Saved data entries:
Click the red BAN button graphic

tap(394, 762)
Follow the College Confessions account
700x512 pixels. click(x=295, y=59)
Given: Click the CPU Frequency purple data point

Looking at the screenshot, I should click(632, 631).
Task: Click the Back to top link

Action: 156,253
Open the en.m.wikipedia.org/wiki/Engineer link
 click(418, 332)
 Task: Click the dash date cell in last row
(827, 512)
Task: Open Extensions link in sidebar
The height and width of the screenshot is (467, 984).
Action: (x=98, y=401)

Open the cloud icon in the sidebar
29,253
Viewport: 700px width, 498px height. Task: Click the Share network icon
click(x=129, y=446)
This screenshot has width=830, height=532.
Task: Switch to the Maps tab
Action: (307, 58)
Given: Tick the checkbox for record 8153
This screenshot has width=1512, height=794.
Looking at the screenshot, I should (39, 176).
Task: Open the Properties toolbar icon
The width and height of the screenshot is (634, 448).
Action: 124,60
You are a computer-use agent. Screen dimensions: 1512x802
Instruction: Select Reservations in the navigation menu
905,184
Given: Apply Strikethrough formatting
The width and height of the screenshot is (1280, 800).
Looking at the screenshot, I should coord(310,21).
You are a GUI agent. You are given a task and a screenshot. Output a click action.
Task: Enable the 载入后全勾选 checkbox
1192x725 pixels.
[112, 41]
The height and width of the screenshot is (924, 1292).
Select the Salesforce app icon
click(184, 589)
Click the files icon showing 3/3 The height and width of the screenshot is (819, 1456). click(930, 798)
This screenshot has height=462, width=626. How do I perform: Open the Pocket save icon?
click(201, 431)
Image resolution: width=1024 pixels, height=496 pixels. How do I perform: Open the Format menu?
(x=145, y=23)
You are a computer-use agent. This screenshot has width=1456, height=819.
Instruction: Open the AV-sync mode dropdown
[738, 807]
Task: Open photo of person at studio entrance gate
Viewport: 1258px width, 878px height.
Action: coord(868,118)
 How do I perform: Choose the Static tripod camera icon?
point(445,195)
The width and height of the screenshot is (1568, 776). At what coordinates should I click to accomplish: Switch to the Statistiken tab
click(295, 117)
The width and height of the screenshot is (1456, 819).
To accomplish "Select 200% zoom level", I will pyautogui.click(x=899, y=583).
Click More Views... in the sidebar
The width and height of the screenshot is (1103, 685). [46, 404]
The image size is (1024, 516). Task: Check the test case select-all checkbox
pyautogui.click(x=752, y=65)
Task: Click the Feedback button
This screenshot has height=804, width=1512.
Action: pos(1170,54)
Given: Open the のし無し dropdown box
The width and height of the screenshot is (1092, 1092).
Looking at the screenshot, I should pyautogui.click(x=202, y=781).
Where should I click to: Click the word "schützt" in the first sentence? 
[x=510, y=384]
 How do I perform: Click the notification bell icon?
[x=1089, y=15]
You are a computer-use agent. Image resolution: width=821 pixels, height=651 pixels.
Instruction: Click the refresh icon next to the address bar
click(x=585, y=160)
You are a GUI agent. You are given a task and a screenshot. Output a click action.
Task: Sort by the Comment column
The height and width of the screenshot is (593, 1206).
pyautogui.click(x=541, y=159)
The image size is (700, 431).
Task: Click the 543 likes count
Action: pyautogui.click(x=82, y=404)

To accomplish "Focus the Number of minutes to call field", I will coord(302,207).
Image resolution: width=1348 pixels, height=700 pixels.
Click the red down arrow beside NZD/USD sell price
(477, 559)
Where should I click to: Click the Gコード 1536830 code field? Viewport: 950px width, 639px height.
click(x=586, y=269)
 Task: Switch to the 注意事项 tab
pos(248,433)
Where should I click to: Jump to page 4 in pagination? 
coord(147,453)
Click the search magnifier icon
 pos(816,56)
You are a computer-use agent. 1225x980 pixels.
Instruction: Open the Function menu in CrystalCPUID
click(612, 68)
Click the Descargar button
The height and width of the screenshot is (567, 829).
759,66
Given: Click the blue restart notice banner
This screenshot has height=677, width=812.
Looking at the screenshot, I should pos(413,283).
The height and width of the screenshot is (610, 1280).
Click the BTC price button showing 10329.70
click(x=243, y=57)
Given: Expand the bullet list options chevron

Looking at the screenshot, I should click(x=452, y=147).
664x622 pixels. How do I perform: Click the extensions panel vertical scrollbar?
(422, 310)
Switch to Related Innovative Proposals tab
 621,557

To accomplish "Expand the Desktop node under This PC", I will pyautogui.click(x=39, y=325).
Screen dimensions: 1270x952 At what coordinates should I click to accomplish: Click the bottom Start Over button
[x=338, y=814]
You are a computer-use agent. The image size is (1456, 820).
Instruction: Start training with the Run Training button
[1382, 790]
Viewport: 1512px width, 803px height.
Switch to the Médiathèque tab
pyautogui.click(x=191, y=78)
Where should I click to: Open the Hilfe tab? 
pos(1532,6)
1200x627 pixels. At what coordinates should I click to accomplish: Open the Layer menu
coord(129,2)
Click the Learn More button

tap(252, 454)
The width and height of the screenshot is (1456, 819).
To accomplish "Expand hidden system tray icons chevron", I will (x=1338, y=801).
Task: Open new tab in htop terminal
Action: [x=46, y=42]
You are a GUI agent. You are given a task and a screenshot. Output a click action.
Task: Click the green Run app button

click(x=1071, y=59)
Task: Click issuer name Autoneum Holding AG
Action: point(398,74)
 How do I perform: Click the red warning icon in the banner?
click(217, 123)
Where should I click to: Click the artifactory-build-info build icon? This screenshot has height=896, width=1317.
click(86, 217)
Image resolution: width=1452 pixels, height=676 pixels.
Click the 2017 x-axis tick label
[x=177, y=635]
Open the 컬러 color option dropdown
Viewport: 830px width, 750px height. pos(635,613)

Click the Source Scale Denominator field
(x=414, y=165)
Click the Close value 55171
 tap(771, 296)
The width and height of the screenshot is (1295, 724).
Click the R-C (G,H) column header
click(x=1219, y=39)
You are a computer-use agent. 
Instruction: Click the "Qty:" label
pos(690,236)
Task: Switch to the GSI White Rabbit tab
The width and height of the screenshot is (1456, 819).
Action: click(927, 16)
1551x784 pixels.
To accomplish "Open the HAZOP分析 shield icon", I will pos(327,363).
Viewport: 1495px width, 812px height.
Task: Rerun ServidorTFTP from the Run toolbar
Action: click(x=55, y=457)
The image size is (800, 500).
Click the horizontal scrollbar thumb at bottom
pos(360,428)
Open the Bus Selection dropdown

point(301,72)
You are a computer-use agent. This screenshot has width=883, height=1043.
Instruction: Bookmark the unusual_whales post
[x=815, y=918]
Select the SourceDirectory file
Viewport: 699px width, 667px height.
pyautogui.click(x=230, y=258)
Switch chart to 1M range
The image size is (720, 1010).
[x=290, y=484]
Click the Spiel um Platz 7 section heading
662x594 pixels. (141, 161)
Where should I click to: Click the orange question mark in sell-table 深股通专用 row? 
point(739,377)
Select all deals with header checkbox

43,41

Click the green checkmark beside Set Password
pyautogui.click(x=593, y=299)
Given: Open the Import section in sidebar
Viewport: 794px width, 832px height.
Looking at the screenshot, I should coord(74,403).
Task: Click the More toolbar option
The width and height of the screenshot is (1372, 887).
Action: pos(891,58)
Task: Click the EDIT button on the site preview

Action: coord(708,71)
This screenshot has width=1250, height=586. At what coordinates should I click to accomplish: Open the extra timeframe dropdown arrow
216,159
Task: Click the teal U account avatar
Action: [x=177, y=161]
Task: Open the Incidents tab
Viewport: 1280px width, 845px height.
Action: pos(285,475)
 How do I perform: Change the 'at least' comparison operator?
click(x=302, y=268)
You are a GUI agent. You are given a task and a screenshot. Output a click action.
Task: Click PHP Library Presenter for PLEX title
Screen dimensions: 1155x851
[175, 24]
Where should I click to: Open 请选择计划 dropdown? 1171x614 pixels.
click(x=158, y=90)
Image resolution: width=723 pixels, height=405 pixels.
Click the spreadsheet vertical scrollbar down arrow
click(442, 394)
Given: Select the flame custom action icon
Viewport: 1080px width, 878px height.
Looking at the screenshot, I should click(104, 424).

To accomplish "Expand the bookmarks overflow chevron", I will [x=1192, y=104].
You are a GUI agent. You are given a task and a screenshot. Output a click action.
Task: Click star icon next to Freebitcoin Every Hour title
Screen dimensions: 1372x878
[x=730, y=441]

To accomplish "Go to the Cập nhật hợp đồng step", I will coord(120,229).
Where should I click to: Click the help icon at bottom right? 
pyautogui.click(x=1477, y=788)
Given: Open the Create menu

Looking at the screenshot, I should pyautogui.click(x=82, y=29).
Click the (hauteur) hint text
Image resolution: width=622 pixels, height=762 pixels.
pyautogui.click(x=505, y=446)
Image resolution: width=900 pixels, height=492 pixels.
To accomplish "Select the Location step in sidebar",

**PROBLEM TO WORK ON**. Rewrite the part of the items that opens with the line containing "Click the Close value 55171" and closes with the line containing "[x=290, y=484]". Change "computer-use agent" to "GUI agent" and leave everything else unchanged.

**EXPECTED ANSWER**.
Click the Close value 55171
 tap(771, 296)
The width and height of the screenshot is (1295, 724).
Click the R-C (G,H) column header
click(x=1219, y=39)
You are a GUI agent. 
Instruction: Click the "Qty:" label
pos(690,236)
Task: Switch to the GSI White Rabbit tab
The width and height of the screenshot is (1456, 819).
Action: click(927, 16)
1551x784 pixels.
To accomplish "Open the HAZOP分析 shield icon", I will pos(327,363).
Viewport: 1495px width, 812px height.
Task: Rerun ServidorTFTP from the Run toolbar
Action: click(x=55, y=457)
The image size is (800, 500).
Click the horizontal scrollbar thumb at bottom
pos(360,428)
Open the Bus Selection dropdown

point(301,72)
You are a GUI agent. This screenshot has width=883, height=1043.
Instruction: Bookmark the unusual_whales post
[x=815, y=918]
Select the SourceDirectory file
Viewport: 699px width, 667px height.
pyautogui.click(x=230, y=258)
Switch chart to 1M range
The image size is (720, 1010).
[x=290, y=484]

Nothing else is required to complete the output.